The major difference I see is the number of people who are going to suffer if you screw it up. For an individual the splash zone for screw-ups is a lot smaller. I can’t imagine the pressure that a leader of a large organization feels when dealing with massive decisions. We can’t empathize with a multi-national CEO when he signs an order to lay off 10% of the work force. We don’t get to pretend we know what it’s like to be criticized by people who don’t know us and never will but have built careers out of dismantling everything we do. We can’t think we know what it’s like to be the president and know the codes for weapons that can wipe countries off the map.

Everyone experiences a lack of certainty – but not everyone experiences that with a large group of people staring at them wondering what the answer is.

Everyone gets fatigued – but not everyone keeps going the next week and the next day just for the benefit of the group that they lead.

We can easily end up swapping stories of how hard-core we all are, but those things always bore me because I know that no matter how big of deal you have propped yourself up to be you’re not the president, you’re not employing tens of thousands of people, you’re not Rick Warren, you’re not Barak Obama, you’re not Justin Beiber (just had to throw that in :). If you need to explain how great of a leader you are, then I don’t think I believe you. Instead, I start looking around wondering why your “followers” aren’t saying the same thing…
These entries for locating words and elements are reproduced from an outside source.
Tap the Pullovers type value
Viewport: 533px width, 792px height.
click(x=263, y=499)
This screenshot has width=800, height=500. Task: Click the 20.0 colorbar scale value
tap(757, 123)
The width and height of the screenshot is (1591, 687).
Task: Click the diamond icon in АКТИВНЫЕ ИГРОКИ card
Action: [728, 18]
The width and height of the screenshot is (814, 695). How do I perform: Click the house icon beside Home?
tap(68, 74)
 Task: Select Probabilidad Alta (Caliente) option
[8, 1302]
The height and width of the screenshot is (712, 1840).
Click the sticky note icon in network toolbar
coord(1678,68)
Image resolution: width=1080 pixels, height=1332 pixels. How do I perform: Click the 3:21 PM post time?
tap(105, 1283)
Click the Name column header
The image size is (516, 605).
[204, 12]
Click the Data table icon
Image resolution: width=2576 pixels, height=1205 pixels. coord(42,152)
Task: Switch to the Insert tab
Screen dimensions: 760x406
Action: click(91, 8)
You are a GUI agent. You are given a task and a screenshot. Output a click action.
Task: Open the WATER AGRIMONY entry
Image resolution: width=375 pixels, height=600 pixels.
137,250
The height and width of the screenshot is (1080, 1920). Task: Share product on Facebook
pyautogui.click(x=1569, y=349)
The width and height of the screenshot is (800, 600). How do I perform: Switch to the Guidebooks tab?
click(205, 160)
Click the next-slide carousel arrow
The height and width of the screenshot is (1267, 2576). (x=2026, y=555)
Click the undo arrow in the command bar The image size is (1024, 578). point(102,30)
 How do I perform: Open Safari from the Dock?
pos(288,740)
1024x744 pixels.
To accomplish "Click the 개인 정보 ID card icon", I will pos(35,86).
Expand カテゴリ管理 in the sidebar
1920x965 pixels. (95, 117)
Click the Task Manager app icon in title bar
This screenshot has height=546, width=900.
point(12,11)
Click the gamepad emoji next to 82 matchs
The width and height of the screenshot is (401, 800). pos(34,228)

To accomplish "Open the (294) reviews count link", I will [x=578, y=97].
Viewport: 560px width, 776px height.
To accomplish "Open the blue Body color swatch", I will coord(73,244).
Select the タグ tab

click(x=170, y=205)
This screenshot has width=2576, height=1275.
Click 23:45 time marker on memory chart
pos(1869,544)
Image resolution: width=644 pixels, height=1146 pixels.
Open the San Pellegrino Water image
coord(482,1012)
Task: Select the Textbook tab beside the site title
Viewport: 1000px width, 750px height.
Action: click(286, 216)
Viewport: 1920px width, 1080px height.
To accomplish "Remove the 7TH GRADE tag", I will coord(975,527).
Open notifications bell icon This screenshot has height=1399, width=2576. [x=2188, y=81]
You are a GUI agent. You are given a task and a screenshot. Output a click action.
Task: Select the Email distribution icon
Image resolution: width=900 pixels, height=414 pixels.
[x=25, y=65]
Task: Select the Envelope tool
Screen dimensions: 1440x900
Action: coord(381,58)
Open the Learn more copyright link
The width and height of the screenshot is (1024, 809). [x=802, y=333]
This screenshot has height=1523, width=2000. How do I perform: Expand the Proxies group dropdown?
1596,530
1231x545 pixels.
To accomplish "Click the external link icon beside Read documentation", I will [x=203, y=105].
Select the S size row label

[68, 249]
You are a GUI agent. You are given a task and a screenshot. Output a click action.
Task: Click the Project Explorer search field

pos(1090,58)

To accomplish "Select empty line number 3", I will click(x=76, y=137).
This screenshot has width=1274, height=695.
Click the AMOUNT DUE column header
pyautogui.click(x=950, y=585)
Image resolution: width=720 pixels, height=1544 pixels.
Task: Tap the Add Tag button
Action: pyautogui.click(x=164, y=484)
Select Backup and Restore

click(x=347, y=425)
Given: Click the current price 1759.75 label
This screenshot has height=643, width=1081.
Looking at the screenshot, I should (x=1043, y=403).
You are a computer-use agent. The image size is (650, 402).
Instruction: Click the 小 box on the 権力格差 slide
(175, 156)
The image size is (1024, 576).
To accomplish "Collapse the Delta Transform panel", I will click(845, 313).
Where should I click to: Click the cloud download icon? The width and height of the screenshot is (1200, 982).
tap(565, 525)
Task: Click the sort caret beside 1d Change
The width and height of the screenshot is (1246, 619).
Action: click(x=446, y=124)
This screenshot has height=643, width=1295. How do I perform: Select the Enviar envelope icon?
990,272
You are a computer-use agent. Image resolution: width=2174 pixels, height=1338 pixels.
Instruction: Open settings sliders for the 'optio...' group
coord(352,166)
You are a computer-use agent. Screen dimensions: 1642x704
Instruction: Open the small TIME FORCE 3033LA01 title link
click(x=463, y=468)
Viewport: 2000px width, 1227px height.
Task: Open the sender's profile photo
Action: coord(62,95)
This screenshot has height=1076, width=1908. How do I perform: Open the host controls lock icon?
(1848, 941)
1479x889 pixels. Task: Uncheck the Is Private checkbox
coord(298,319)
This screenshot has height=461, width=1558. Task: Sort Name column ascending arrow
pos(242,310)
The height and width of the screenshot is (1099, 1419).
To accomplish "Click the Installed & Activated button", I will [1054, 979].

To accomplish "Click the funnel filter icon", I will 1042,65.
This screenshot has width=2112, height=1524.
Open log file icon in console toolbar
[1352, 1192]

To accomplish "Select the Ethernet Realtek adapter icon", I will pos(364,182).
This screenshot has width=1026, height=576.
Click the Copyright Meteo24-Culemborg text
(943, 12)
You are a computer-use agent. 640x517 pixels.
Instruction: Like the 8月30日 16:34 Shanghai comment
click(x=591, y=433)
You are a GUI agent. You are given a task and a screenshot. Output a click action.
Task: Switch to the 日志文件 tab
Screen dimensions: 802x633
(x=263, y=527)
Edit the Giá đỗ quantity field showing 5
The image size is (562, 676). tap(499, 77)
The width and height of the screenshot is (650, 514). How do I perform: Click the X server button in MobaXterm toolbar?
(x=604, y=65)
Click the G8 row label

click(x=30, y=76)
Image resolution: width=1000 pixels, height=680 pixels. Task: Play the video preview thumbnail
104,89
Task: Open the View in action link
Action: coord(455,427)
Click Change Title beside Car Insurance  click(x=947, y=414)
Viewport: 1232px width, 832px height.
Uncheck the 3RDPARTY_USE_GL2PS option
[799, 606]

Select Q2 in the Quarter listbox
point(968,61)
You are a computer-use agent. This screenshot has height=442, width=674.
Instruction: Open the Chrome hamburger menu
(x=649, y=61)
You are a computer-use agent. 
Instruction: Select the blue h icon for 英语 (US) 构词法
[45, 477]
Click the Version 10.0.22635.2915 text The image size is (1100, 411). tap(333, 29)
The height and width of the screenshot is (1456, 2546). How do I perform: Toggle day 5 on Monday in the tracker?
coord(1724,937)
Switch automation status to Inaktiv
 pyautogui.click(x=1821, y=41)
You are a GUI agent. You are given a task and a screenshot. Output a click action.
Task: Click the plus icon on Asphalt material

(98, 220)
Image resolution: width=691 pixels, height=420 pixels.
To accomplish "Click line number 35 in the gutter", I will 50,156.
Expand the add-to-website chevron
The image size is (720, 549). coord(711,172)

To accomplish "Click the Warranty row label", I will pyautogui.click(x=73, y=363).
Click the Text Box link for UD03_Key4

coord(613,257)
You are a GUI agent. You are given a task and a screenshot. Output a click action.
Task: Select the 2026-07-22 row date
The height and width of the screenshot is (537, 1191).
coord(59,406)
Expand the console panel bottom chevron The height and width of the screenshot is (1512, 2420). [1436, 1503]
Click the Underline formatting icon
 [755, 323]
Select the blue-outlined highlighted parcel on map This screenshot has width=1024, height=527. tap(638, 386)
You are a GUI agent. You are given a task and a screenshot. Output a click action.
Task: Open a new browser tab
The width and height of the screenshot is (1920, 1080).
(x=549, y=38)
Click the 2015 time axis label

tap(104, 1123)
Yet, even if you are the leader (even if you are a bad leader) of a very small group – like a family, or a marriage, or a classroom or a workshop – these very issues drain you and cause you to doubt and wonder if you have what it takes to lead these people. And if you quit, it’s not just on you – it’s going to hurt others – and that is the most incredibly terrifying reality.

So, all that to say that leading people is an incredible experience. It’s tough, it’s exhilarating, its terrifying, it’s joyous. It’s reality-altering.

It’s why the presidents are all friends after they are finished running planet earth. They have had a life experience that is completely different and never understood by anyone outside of those who have sat in that chair with that power. They have conversations with each other that they can never have with anyone else.

It’s why athletes who were rivals in the sporting careers become great friends after they retire. It’s why the very best of the best never experience that comradarie. I’m looking at you MJ.

It’s why church planters always seem to be able to find each other at pastors’ meetings. Their experience of jumping full speed off a cliff and hoping that somebody in the group knows how a parachute works is one that the pastor of an established church will miss (and no this doesn’t make them better, everyone is good and your objection is boring me, so go back to your office after your assistant gets you a latte from your personal espresso maker).

Blazing a trail always seems like such an exciting and sexy thing to do. When the road ends and you keep walking, people (and your own self talk) either think you are crazy or genius and the line between the two is blurry. So those who have had the unique experience also have a shared loneliness – that they can only find empathy for among others who have jumped, who have kept walking, who have made maps instead of just following them.